*Problem A*.
Return everything from "The second article" down to "driven by them." in the risk-based assessment article, word for word.
*Problem B*.
Answer these questions using the risk-based assessment article:
(i) Which organization developed and promotes EBIOS?
(ii) What does the second article in the series focus on?
(iii) What crucial prerequisite does the framing of risk-based assessment imply?

*Given passage*.
╭──

Risk-Based Assessment Does Not Secure Products
Recently, I’ve witnessed a growing number of risk-based cybersecurity assessment trainings emerge, while far fewer initiatives focus on practical cybersecurity engineering. As a result, many product owners and decision-makers are trained to think in terms of compliance, certification, and documented risk very early in a project, at the expense of concrete engineering practices that actually reduce exposure. This series of articles aims to put things back in the right order.
In this article, I (the author) have a practical bias toward EBIOS because it is widely used locally, particularly in France, and frequently encountered in real projects. EBIOS, developed and promoted by ANSSI, is a structured, multistep risk-based assessment methodology. However, the observations made in this article apply to any risk-based assessment approach when it is used alone or too early in the product life cycle.
These articles are neither pro nor anti risk-based assessment, and certainly not pro or anti EBIOS. They are pro real-world security, and critical of the misuse of assessment methods and the unnecessary bureaucracy that often replaces effective engineering work.
This first article explains:
what risk-based assessment processes are designed to do,
why they primarily apply to deployed or architecturally fixed products,
how they are often misused as a substitute for security engineering,
and why attackers routinely exploit weaknesses that were never considered “important risks”.
The second article focuses on what experienced engineering teams do instead: how they build security into products through architecture, exposure control, containment, and maintenance, while keeping future certification and assessment requirements in mind without being driven by them.
Risk-based assessment can be useful. It can help organize remediation efforts and communicate priorities. But risk-based assessment does not secure products. Security is achieved through engineering decisions, long before risks are written down.
What Risk-Based Assessment Is (and Where It Applies)
Risk-based cybersecurity assessment processes are designed to analyze an existing situation. Their goal is to identify assets, model threats and attack scenarios, estimate potential impacts, and prioritize risks based on likelihood and severity. The output is typically a structured view of exposures and a set of recommended security objectives or mitigation actions.
These approaches are widely used across industries and standards. While terminology and formalisms differ, the underlying logic is largely the same:
Given a system, its environment, and its constraints, what could go wrong, and how bad would it be?
This framing implies a crucial prerequisite: the system must already be known. Risk-based assessment assumes that:
the product architecture is defined,
interfaces and data flows exist,
exposure to users, networks, and external systems is real,
operational constraints are fixed or difficult to change.

╰──

*Dataset section*.
╭──

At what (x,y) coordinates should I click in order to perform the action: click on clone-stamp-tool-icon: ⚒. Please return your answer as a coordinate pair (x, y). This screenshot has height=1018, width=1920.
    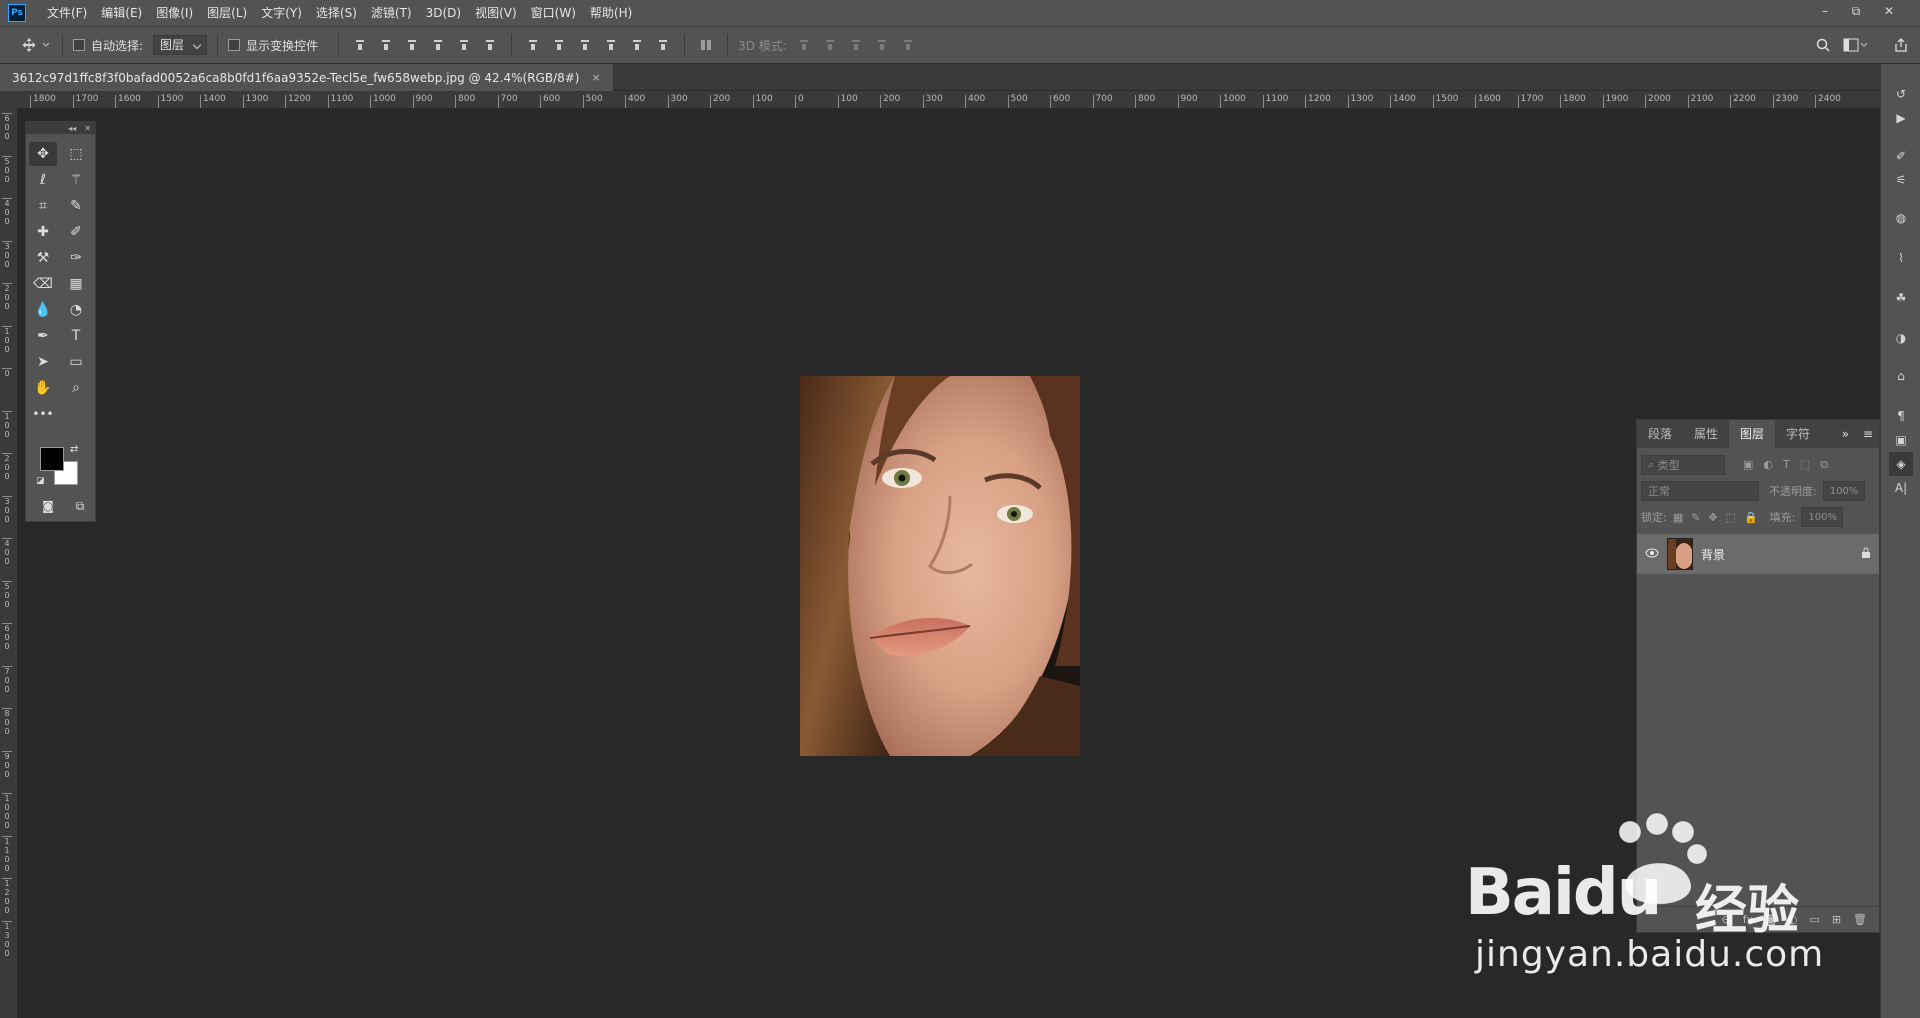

╰──

*Task response A*.
The second article focuses on what experienced engineering teams do instead: how they build security into products through architecture, exposure control, containment, and maintenance, while keeping future certification and assessment requirements in mind without being driven by them.

*Task response B*.
(i) ANSSI.
(ii) What experienced engineering teams do instead: building security into products through architecture, exposure control, containment, and maintenance, while keeping future certification and assessment requirements in mind without being driven by them.
(iii) The system must already be known.